◆ **About this task**: For the data that follows, print the line with "This screenshot has width=975, height=451.", the line with "Screen dimensions: 534x356", and all lines between them, exactly as they stand. Omit pictures and add nothing.

━━━━━━━━━━━━━━━━━━━━

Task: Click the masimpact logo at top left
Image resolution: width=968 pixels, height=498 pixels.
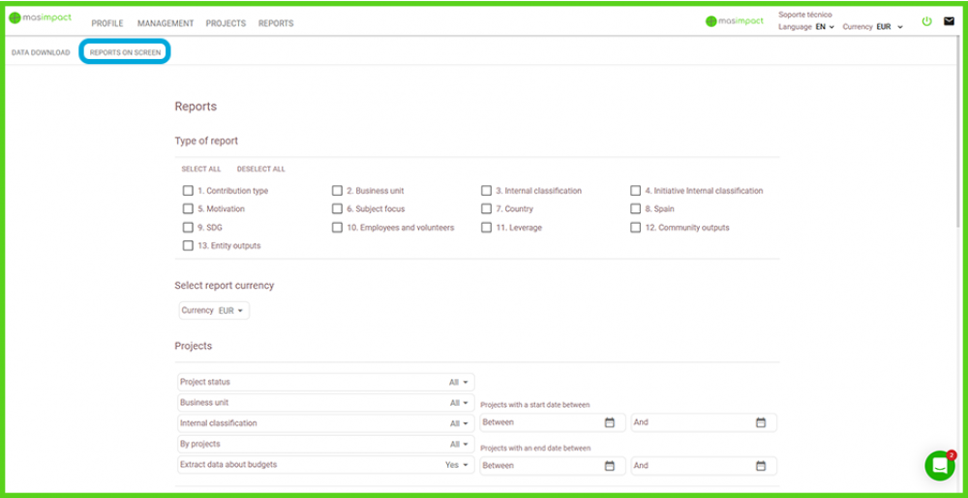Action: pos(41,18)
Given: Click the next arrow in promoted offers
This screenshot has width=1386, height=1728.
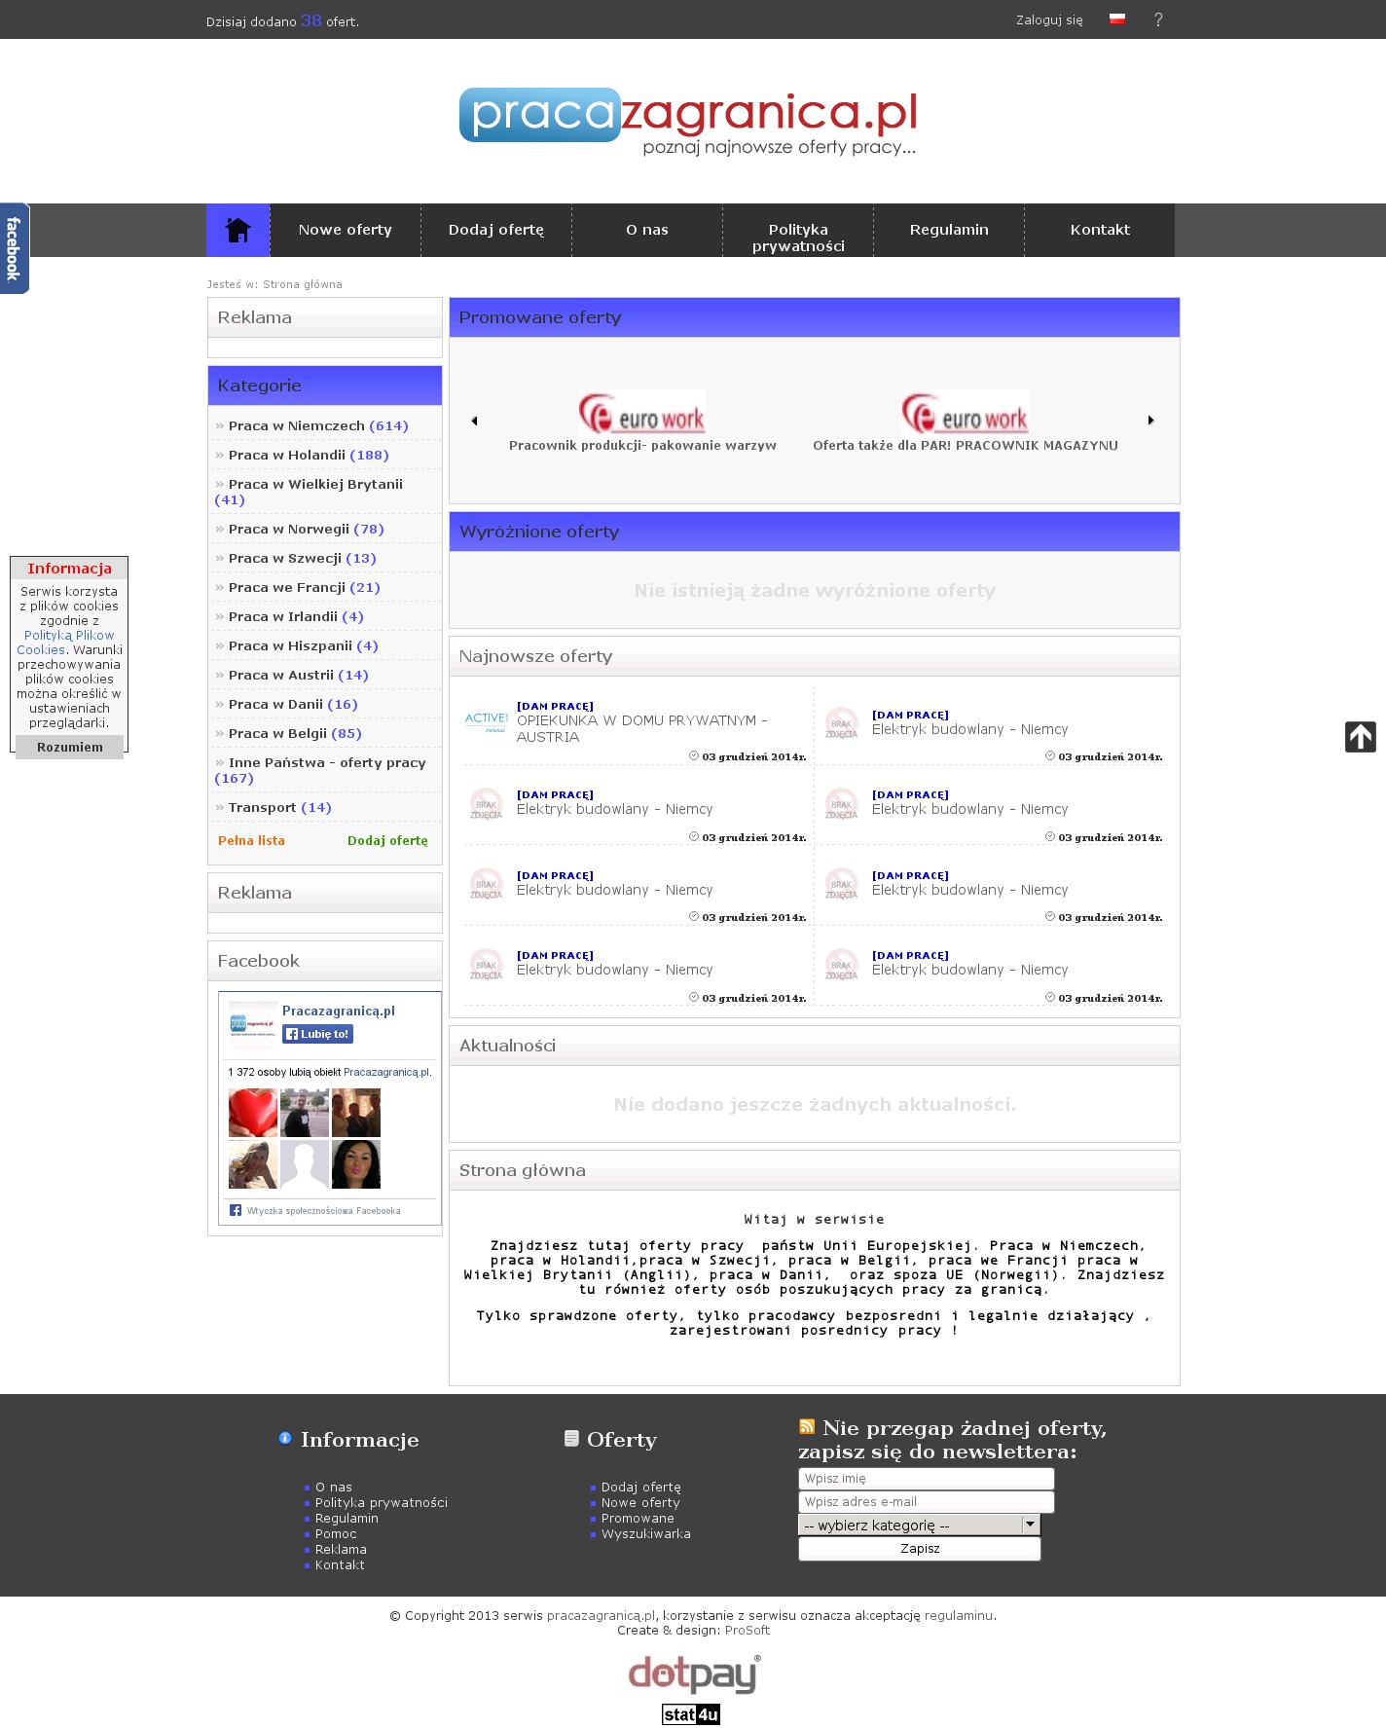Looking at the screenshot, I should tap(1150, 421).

━━━━━━━━━━━━━━━━━━━━

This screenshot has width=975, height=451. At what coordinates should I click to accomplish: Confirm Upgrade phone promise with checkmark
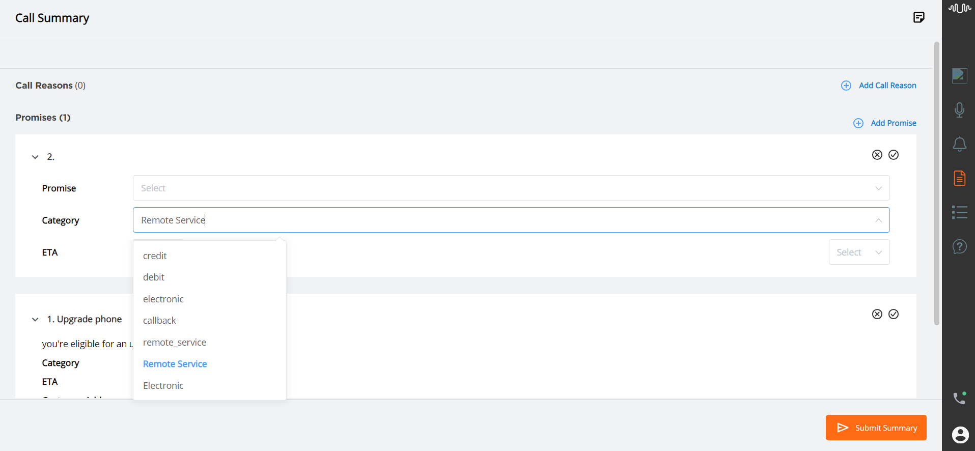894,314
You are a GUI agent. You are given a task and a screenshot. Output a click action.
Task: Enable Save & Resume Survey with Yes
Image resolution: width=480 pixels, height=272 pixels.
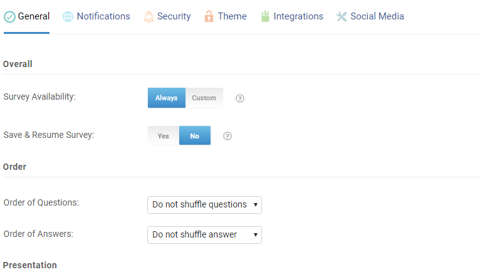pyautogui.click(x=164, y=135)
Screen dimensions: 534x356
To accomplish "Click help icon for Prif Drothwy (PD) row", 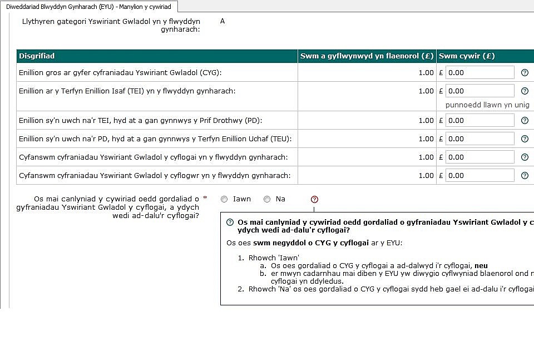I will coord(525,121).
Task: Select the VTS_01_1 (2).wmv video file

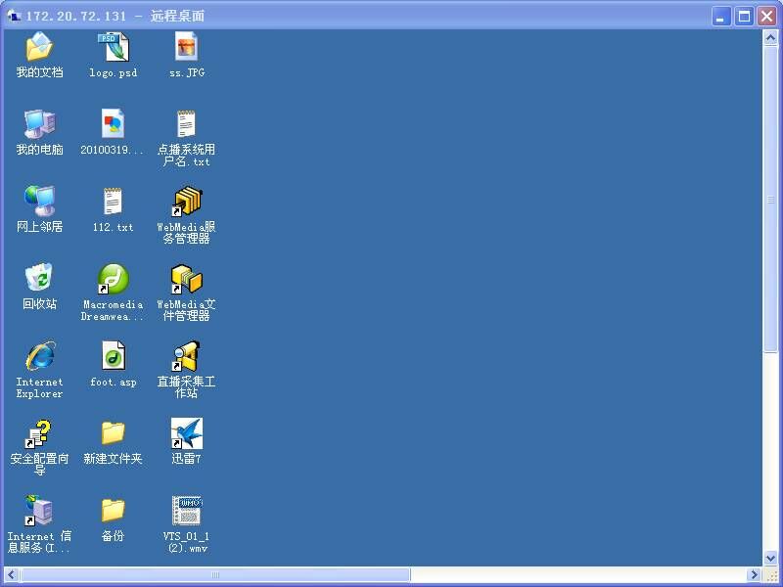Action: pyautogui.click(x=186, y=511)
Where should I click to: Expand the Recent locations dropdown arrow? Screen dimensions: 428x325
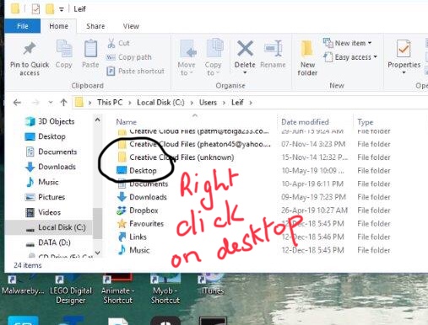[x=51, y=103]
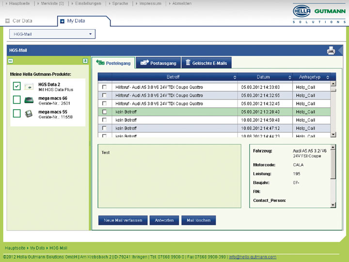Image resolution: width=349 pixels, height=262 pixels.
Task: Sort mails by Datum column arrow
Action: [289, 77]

━━━━━━━━━━━━━━━━━━━━

◆ **Exercise output**:
This screenshot has width=975, height=451. At what coordinates should I click to accomplish: Confirm Upgrade phone promise with checkmark
894,314
You are a GUI agent. You are given a task and a screenshot. Output a click action.
Task: Enable Save & Resume Survey with Yes
Image resolution: width=480 pixels, height=272 pixels.
pyautogui.click(x=164, y=135)
Screen dimensions: 534x356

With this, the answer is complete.